Izabella Caussanel: For us, this has never been a mission but if it does allow people to discover other things than that’s all the better! As an example, the táncház makes us dance all night until the early hours of the morning. It’s a style that just takes hold of you. Yet our influences are numerous so we don’t want to just stay within the realms of something purely traditional. We are inspired by all sorts of styles and we want to try them all.

Ferenc Almássy: The present situation is quite complicated for musicians but I image that you are not inactive. What are your projects? What are you currently working on?

Izabella Caussanel: When our album came out, we were already in the middle of the current crisis. Yet many things are being done. For example, we shot a music clip not too long ago.

We are do online concerts and are working on new songs. With all the free time we have had, we are working on a second album. There are also video clips in the works.

Ferenc Almássy: Do you have any particular projects for France?

Izabella Caussanel: I’d really like to increase the awareness of our group and work in France. We were supposed to go to a concert in Bondy but, with everything going on at the moment, it’s not going to happen but it is still something I would really like to do. My dream is to play at La Maroquinerie (laughs). I think that there are more and more people that are opening up to different styles for there is a growing weariness of what we are given to listen to on the radio or on the TV.

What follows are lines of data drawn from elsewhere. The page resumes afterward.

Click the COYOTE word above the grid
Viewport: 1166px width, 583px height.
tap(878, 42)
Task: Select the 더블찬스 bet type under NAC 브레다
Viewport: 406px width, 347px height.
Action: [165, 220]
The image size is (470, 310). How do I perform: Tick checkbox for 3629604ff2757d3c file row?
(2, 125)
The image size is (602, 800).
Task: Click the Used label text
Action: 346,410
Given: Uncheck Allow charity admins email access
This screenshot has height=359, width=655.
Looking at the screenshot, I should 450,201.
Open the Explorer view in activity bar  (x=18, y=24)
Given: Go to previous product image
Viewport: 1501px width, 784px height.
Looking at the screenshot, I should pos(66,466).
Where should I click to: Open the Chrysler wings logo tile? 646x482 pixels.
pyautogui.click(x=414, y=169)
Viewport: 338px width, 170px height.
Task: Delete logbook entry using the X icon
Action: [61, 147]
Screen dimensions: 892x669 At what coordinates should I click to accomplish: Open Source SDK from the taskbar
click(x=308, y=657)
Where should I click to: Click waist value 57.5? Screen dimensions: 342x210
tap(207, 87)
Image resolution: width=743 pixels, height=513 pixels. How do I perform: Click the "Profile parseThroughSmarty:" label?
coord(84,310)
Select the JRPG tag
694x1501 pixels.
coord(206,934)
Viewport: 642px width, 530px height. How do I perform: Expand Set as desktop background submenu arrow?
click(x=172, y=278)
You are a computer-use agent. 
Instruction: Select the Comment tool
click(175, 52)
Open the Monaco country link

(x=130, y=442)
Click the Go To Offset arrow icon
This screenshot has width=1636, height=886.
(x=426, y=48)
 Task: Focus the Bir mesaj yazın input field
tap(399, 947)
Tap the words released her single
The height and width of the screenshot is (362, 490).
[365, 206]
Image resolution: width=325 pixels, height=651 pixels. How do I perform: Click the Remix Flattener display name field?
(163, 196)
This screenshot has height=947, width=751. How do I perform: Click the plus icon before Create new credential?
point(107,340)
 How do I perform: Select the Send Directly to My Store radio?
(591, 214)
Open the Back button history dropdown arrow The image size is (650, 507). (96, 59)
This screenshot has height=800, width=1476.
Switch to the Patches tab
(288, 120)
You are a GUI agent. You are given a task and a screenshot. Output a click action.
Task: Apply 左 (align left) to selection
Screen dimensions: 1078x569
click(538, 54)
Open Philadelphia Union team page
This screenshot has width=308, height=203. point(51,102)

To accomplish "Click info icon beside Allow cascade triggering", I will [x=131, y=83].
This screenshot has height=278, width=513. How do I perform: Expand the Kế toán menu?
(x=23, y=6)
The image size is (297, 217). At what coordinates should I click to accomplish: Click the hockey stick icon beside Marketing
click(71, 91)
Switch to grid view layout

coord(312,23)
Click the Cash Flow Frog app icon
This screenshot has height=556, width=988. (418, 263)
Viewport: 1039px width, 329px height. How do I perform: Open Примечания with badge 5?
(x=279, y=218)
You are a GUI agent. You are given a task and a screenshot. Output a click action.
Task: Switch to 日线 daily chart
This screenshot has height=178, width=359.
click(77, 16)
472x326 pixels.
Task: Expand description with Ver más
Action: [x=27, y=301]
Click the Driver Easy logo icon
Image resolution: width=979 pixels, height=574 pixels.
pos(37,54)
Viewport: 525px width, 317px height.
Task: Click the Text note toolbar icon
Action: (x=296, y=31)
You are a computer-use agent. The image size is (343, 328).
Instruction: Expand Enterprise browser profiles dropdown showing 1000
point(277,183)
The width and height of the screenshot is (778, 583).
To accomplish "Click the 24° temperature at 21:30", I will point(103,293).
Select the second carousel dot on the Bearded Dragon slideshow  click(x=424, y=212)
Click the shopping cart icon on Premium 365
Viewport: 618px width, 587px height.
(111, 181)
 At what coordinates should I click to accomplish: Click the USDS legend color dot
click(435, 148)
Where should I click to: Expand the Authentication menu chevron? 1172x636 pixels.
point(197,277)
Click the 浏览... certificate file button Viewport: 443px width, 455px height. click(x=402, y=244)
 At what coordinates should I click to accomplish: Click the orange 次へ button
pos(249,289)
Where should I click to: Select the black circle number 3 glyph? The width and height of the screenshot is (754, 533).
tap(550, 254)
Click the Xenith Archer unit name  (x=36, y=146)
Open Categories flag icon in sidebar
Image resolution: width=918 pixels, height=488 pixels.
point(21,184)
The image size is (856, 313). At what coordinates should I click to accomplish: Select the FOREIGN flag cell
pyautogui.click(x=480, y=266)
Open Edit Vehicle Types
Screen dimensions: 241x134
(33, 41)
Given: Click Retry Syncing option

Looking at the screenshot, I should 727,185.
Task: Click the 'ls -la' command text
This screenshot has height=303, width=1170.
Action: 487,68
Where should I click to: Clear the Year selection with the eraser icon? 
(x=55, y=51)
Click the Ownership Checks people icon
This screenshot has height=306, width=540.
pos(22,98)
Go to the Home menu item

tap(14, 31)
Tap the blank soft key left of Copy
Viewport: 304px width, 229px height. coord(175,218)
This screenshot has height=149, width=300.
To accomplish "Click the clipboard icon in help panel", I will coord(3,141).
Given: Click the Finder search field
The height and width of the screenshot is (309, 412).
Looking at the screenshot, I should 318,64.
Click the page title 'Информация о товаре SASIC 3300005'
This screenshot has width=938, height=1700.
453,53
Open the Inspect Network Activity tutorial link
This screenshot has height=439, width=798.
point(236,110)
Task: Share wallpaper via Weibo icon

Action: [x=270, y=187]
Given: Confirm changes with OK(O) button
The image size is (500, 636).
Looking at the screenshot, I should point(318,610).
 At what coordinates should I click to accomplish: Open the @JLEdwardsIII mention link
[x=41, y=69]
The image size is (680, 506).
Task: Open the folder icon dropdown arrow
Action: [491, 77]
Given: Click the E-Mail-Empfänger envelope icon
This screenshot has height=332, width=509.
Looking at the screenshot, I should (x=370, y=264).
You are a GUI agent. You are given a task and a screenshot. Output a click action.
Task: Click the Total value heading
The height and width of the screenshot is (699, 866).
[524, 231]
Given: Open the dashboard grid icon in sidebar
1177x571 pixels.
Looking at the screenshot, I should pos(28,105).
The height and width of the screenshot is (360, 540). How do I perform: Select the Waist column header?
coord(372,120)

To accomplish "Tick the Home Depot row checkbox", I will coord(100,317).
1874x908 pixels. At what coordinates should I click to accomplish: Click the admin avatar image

I don’t want to force anyone to like folk music. I think it’s something that you just either have or you don’t. Whilst you should never say never, I don’t think that we’ll ever be the kind of group that will make a killing everywhere we go. I’m quite happy the way we are with our little tours, with a modest but passionate audience. The honesty of a small audience is actually of great value for me. When I see the torrent of insulting or hateful comments on social media with regards to well-known groups, I really do think that it’s not worth being famous to have that sort of thing! (Laughs)

Our fans are not legion but that’s fine with me. What can be better than having an audience that seeks out something special and that loves you for who you are. An audience of 3,000 people, which my musicians in the Buda Folk Band have already played before, is something that I can’t imagine for my part but I’d love it to happen one day.